5
Tastcycli: Referentiepunten automatisch vastleggen | Cyclus 1430 PROBE POSITION OF UNDERCUT (optie #17)
Cyclusverloop
1 De besturing positioneert het tastsysteem in ijlgang
FMAX_PROBE uit de tastsysteemtabel en met positioneerlogica
naar het geprogrammeerde tastpunt 1.
Voorpositie in het bewerkingsvlak afhankelijk van de tastrichting:
Q372 = +/-1: de voorpositie in de hoofdas is met Q1118
RADIAL APPROACH PATH van de nominale positie Q1100
verwijderd. De radiale benaderingslengte werkt tegengesteld
aan de tastrichting.
Q372 = +/-2: de voorpositie in de nevenas is met Q1118
RADIAL APPROACH PATH van de nominale positie Q1101
verwijderd. De radiale benaderingslengte werkt tegengesteld
aan de tastrichting.
Q372 = +/-3: de voorpositie van de hoofd- en nevenas is
afhankelijk van de richting waarin de taststift is uitgelijnd. De
voorpositie is met Q1118 RADIAL APPROACH PATH van de
nominale positie verwijderd. De radiale benaderingslengte
werkt tegengesteld aan spilhoek Q336.
Verdere informatie: "Positioneerlogica", Pagina 42
2 Vervolgens verplaatst de besturing het tastsysteem naar de
ingevoerde meethoogte Q1102 en voert het eerste tastproces
met tastaanzet F uit de tastsysteemtabel uit. De tastaanzet moet
identiek zijn aan de kalibratieaanzet.
3 De besturing trekt het tastsysteem met FMAX_PROBE met
Q1118 RADIAL APPROACH PATH in het bewerkingsvlak terug.

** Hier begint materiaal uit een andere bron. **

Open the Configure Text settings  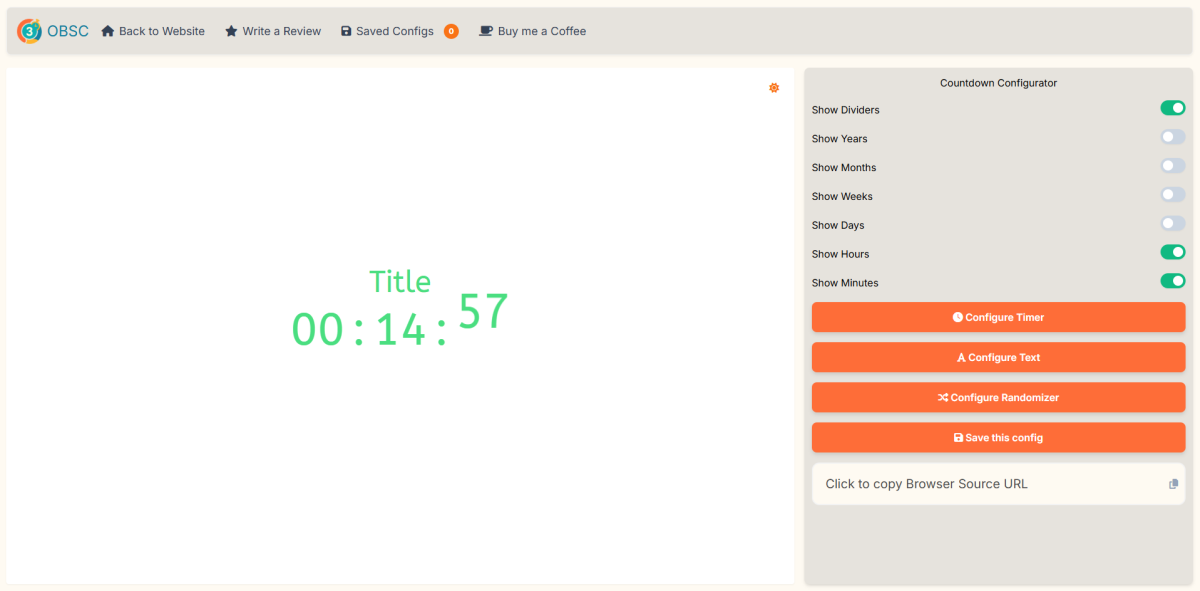pyautogui.click(x=998, y=357)
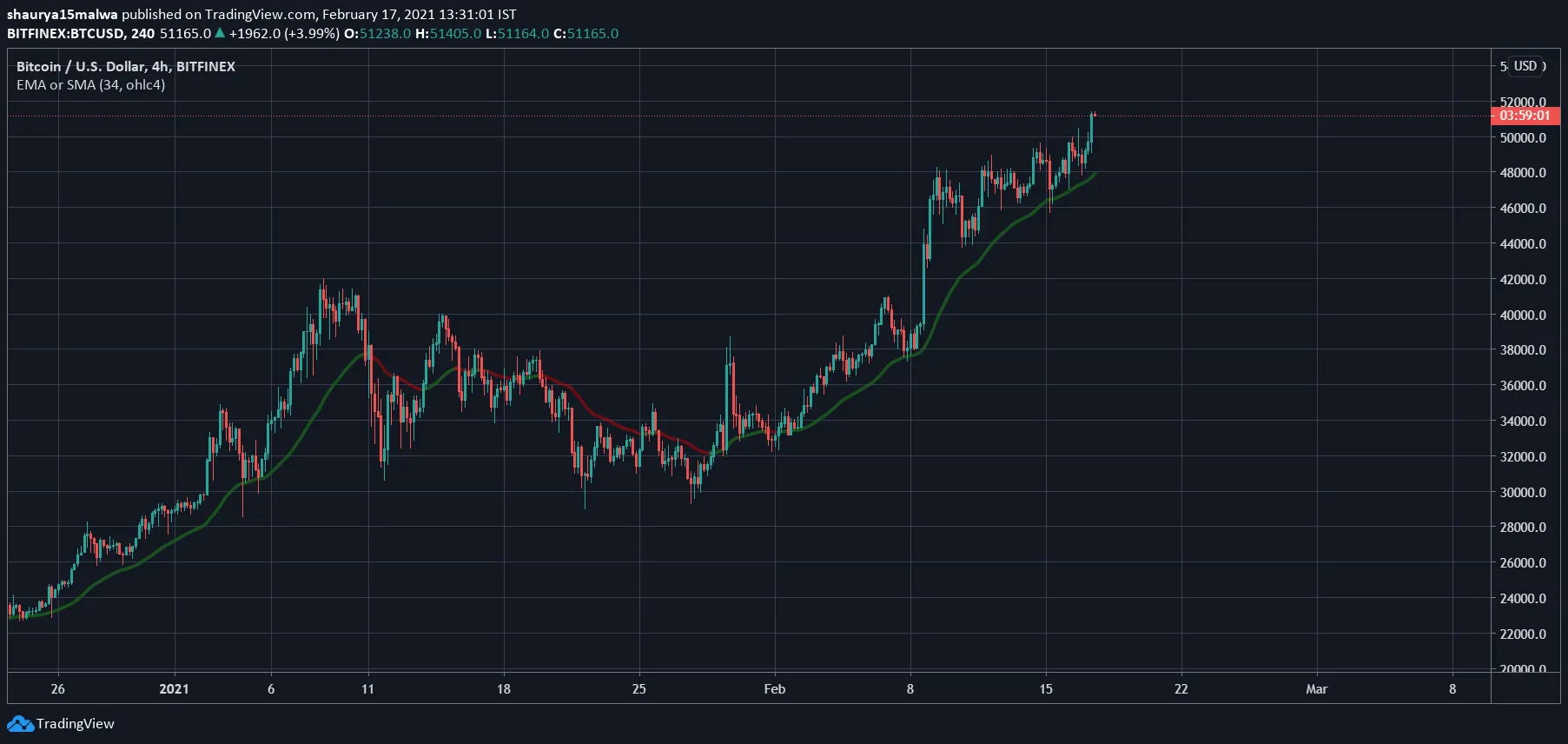The image size is (1568, 744).
Task: Select the EMA or SMA (34, ohlc4) indicator label
Action: [x=90, y=85]
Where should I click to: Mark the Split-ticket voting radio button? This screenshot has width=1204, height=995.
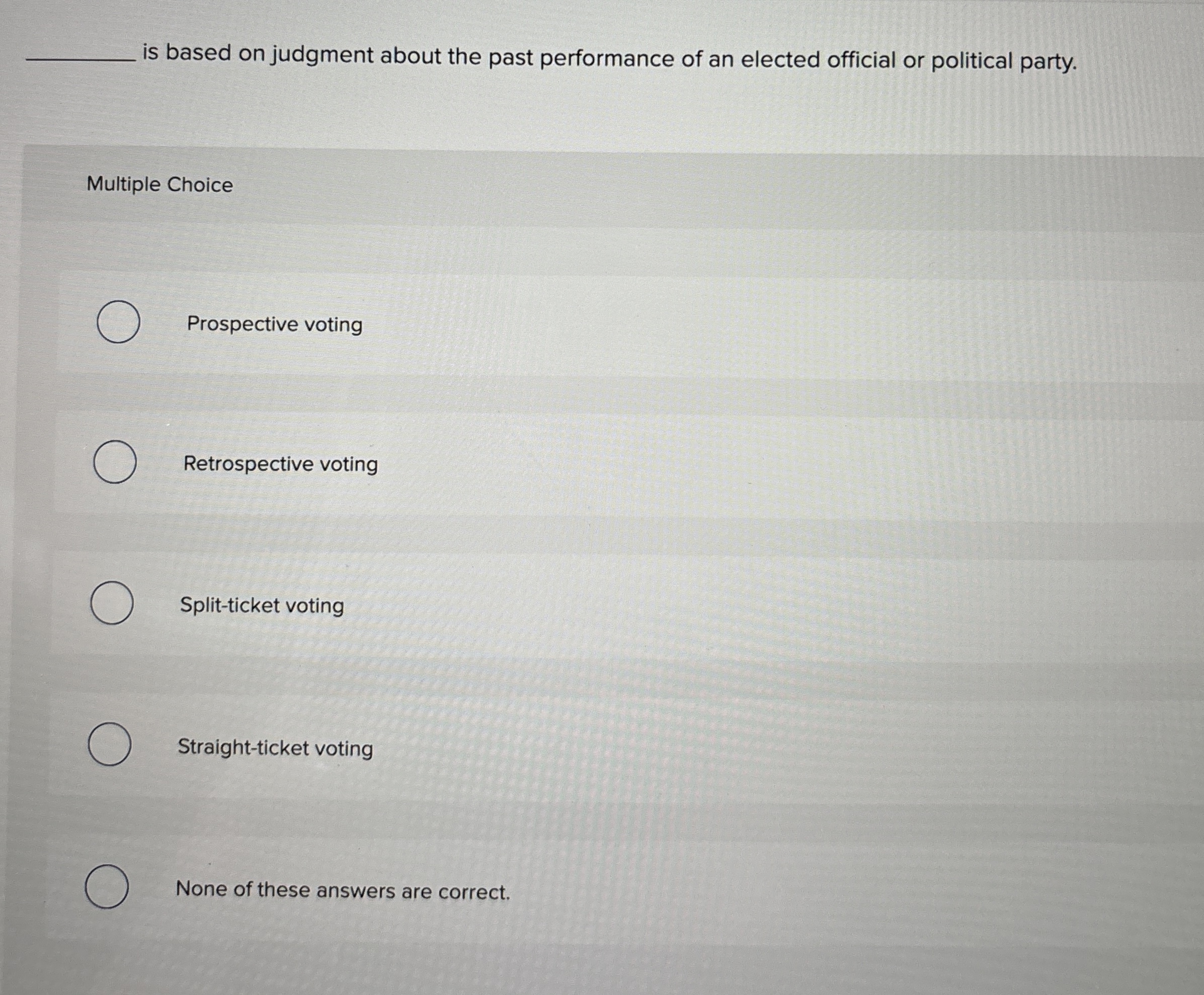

4 Als u de MODUS VEILIGE HOOGTE Q1125 met 0, 1 of 2
programmeert, positioneert de besturing het tastsysteem met
FMAX_PROBE terug naar de veilige hoogte Q260.
5 De besturing slaat de vastgestelde positie op in de volgende Q-
parameters. Als Q1120 OVERNAMEPOSITION met de waarde 1
is gedefinieerd, schrijft de besturing de vastgestelde positie in de
actieve regel van de referentiepunttabel.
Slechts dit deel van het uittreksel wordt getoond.